Sunday, January 27, 2019


Since the last post we've done, well pretty much nothing.... I don't like winter

I did make it down to the farm on a Saturday morning for a couple of hours when the weather was warmer to do a few general tasks but more of that later.

It is that time of year when things start popping through the letter box. This years seed order was a lot larger than the last couple of years but the seed tin did get a good clear out of the older seeds and things we've decided not to grow any more. 

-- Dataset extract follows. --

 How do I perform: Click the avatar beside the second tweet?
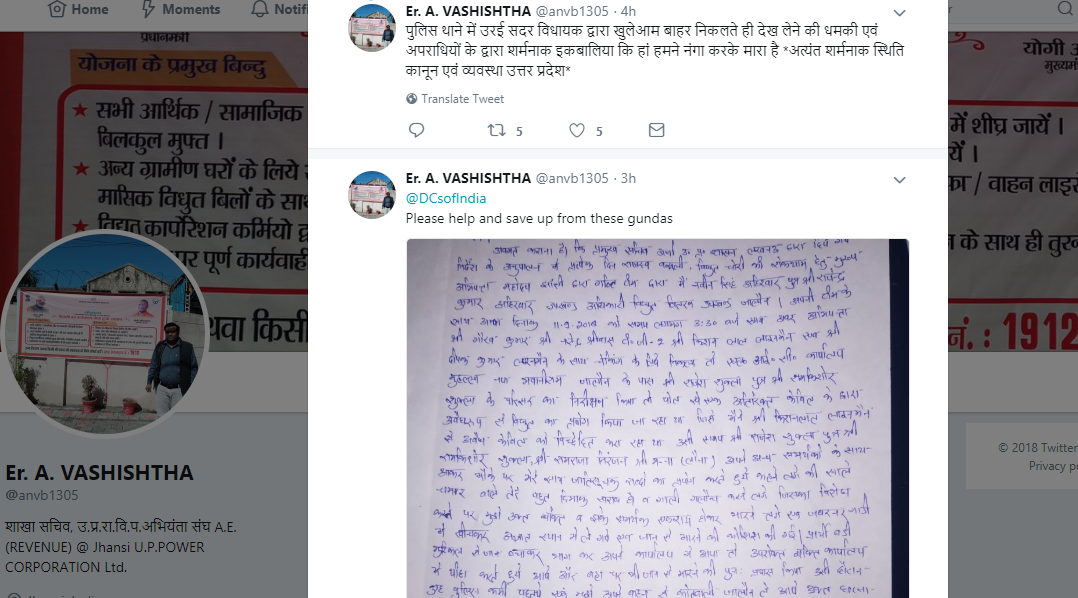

We ordered from DT Brown and Mr Fothergill's this year and this beautiful little lot is what has arrived. This shot includes the pumpkins on sticks and blue bosque tomatoes we got from

The Mr Fothergills seed potatoes arrived today too. This year I've restricted it to Arran Pilot for a nice early spud and Shetland Black, I've always fancied trying a different coloured variety.

One reason to restrict the spuds to 2 varieties was to make space for Oca. Also known as New Zealand Yams and originating from South America They can be used cold in salads with a citrus taste or roasted like potatoes. They have less pest problems than potatoes and are expected to catch on in the UK.

They aren't the cheapest thing to start off, 5 tubers for £7.99 but with some seed saving it should become cheaper. Excited to see how these turn out. As an added bonus the more observant may notice I got 6 instead of 5!.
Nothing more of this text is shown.